Five-hundred DeWitt County families registered in advance, said Frances Santellana, the Food Bank’s Food Sourcing and Agency Relations Director. Cars began lining up at 7 a.m., three hours before distribution was scheduled to begin.
“This is a blessing,” said Cuero resident Juan Martinez, a self-employed fence builder who has been struggling to find work. “There are no jobs. We’re just trying to survive this crisis.”
Cuero Mayor Sara Post Meyer, who was volunteering in the distribution lines, said her city of 8,000 was already facing a tough economy before COVID-19 hit because of the oil and gas downturn, which has reduced local tax revenues and hotel occupancy. Meyer said she was grateful the Food Bank and local officials have worked to provide for residents in smaller communities like hers.
“We’ve been hit double-fold,” Meyer said. “We’re holding our own, but we definitely have the same concerns for restaurant owners and bar owners and retailers that you have in larger cities.”

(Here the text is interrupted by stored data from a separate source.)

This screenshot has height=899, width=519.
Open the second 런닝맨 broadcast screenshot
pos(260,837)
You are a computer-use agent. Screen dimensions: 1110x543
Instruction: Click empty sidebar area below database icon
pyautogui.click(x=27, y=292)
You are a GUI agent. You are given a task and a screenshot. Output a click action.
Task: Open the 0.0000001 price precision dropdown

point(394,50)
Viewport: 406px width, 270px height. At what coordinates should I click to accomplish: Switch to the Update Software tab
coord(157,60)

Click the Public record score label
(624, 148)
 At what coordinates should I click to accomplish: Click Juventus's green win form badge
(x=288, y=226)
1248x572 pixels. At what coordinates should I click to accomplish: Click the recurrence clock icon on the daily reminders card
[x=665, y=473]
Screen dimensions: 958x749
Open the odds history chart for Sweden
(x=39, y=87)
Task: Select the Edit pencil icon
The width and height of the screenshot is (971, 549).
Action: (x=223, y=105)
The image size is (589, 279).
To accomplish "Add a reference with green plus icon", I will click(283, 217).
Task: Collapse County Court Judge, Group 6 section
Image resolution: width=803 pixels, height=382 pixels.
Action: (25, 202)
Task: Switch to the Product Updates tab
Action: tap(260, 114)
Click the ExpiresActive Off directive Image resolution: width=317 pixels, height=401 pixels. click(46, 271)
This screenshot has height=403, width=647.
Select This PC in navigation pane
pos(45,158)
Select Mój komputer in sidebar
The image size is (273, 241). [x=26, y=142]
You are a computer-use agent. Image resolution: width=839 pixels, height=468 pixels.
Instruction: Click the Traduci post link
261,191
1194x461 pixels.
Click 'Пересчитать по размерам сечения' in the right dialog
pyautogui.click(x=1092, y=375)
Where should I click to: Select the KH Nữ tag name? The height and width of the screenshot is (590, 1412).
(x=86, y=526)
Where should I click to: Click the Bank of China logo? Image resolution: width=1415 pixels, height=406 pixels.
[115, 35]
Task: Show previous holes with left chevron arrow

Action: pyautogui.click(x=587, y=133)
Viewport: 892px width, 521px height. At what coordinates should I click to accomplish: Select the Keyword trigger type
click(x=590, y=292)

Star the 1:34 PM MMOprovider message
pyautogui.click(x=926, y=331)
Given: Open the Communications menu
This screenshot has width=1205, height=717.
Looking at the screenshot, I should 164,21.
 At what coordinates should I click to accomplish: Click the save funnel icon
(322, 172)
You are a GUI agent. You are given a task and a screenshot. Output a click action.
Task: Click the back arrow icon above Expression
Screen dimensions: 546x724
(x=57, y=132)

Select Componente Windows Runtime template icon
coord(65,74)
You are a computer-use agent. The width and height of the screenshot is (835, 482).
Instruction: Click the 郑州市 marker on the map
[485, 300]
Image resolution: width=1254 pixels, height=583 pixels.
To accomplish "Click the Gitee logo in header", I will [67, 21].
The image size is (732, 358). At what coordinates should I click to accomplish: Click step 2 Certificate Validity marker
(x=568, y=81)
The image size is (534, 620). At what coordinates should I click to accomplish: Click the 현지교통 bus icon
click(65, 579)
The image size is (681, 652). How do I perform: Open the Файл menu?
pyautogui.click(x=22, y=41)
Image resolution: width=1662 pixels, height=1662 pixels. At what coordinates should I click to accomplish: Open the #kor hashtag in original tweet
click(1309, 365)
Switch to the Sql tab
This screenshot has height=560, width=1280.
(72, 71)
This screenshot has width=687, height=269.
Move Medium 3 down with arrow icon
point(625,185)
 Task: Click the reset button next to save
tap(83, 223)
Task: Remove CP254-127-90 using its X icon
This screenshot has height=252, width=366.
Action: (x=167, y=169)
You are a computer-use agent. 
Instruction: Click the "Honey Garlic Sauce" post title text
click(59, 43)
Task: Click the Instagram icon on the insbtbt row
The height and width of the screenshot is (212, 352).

The Food Bank has faced a 50% spike in demand since the pandemic hit and food delivery times have increased, said Robin Cadle, the food bank’s president and CEO. Her organization has worked with federal agencies, retailers like H-E-B, and local nonprofits to distribute 672,000 pounds of food in April and an estimated 800,000 pounds of food in May throughout the Crossroads.
Attendees at Monday’s event received boxes of meat, dry goods and fresh produce, as well as watermelon, bread and chips.
As residents drove through the distribution lines, many said they were stretched thin and struggling to provide for their families because of the economic downturn. Texas’s unemployment rate reached 12.8% in April, the highest rate on record, according to the Department of Labor.
Carolina Garibay, of Cuero, said she was picking up food for her six grandchildren, who typically receive breakfast and lunch at school but have been living at home since spring break. Cuero school district has continued to provide food, but Garibay’s son-in-law recently lost his job as a trucker and her daughter is also out of work, so money is tight.
Alana Sharp, site coordinator for Communities in Schools of the Golden Crescent, which helped coordinate the event, said students in DeWitt County are facing an acute need for supplies because jobless local parents are struggling to buy food and clothes.
Some people attended the distribution event on behalf of disabled or elderly friends and family. Yolanda Boone, of Cuero, borrowed a car to pick up food for two neighbors, one of whom is disabled and living with five family members in a single bedroom home, Boone said.
With volunteers working through a steady drizzle, the last cars were loaded up shortly after noon.
“This affects everyone,” said Cadle.